> [Data records]
================

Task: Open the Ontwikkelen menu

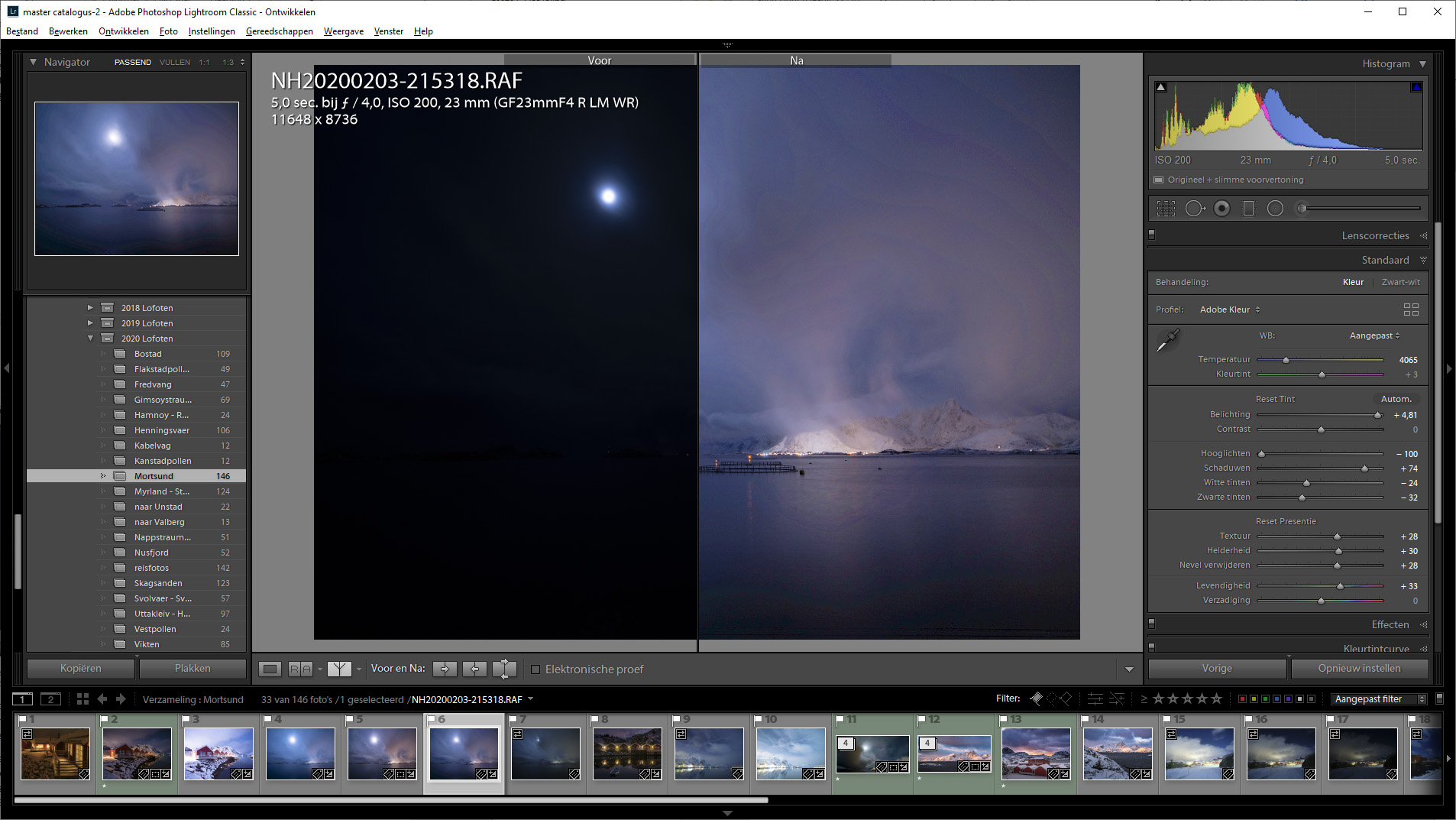Action: (123, 31)
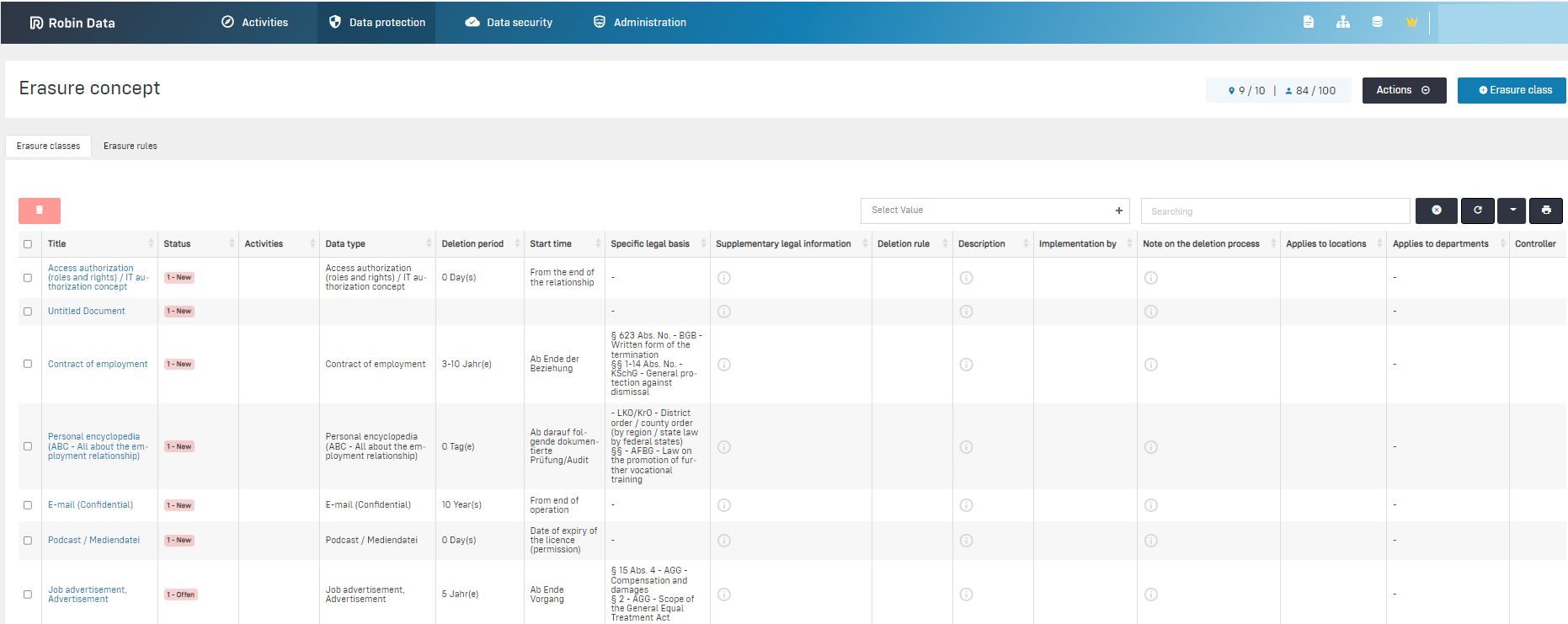
Task: Open the E-mail (Confidential) entry link
Action: pyautogui.click(x=90, y=505)
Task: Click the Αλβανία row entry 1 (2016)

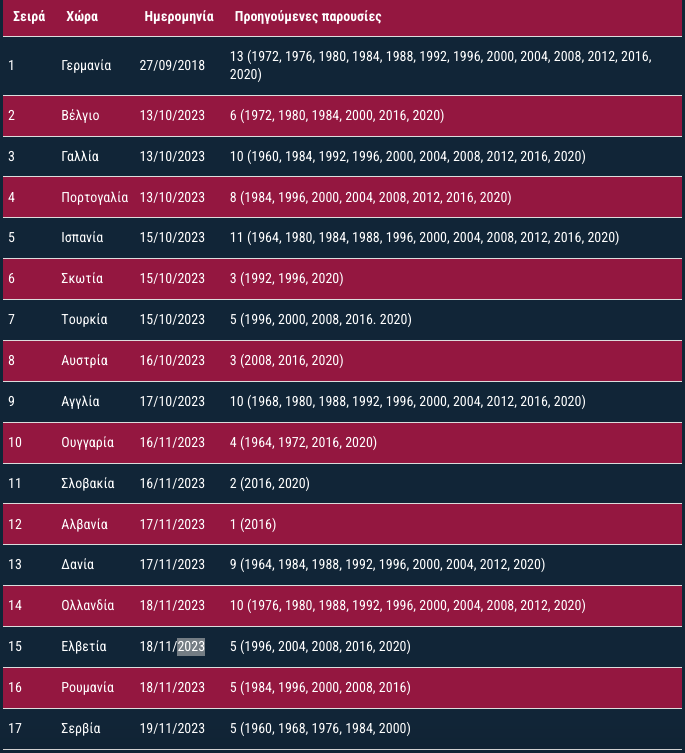Action: 253,524
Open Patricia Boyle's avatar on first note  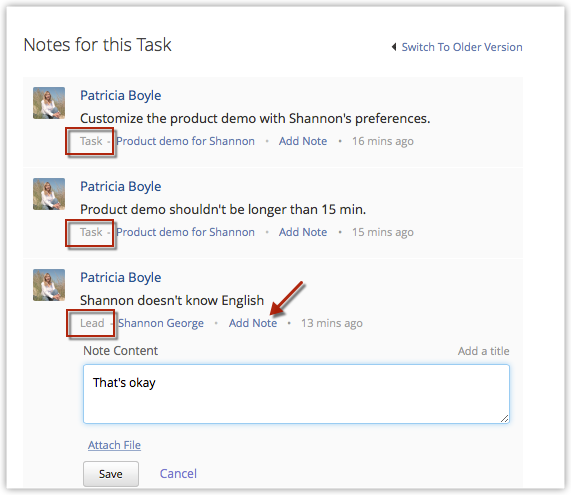coord(49,103)
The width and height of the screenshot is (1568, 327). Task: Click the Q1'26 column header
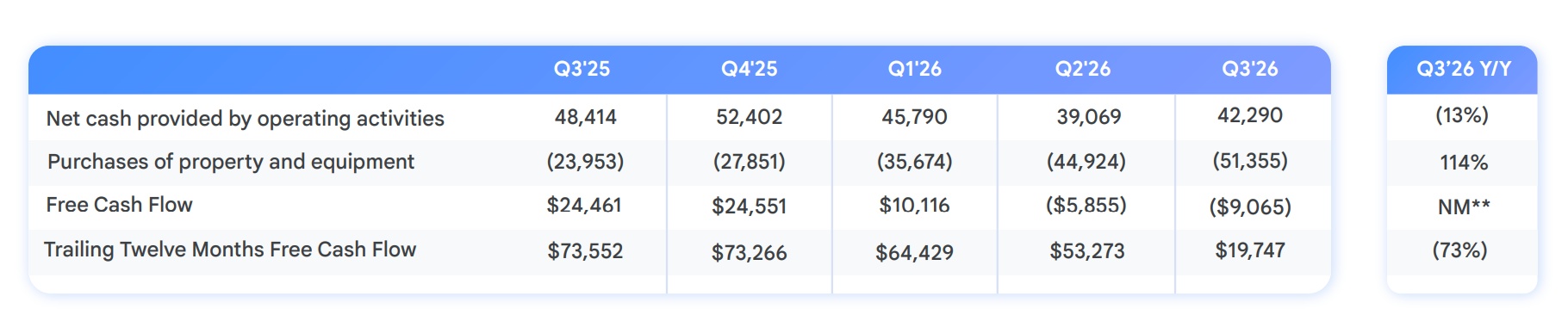[x=915, y=69]
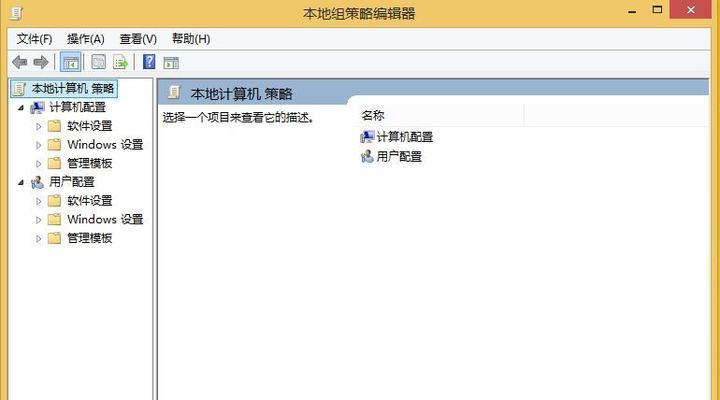Click the Export List toolbar icon
Screen dimensions: 720x400
tap(120, 62)
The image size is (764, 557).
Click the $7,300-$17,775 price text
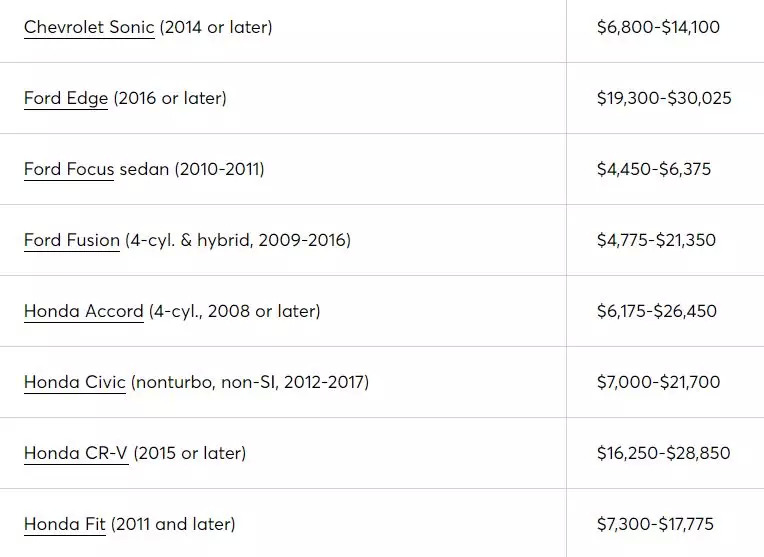click(655, 524)
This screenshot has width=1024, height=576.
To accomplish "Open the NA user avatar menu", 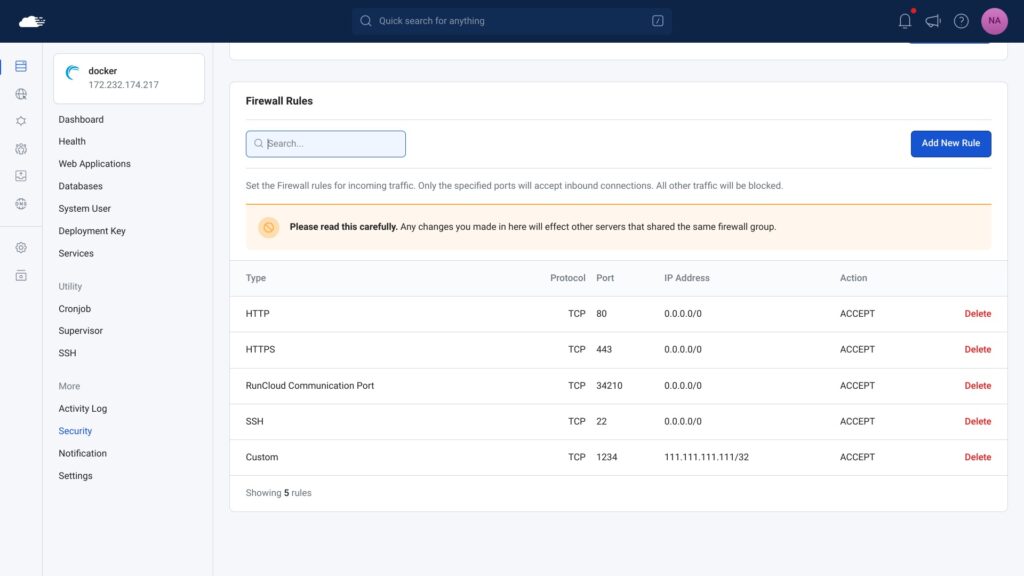I will pos(994,21).
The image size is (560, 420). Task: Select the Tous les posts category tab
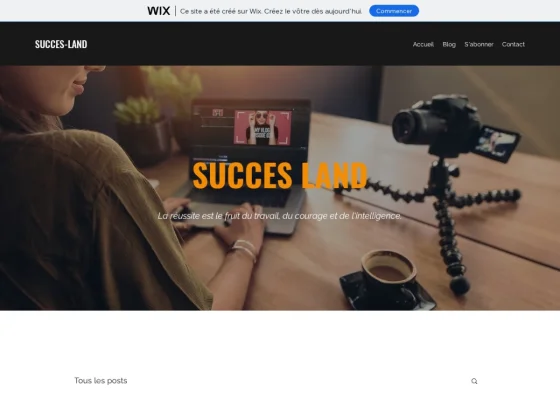pos(101,381)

================

> [About this exercise]
Retype, word for word, only the line holding "The image size is (560, 420)." and the lines after it through the final line of the listing above, and leave every picture out.

> [Task response]
The image size is (560, 420). Task: Select the Tous les posts category tab
pos(101,381)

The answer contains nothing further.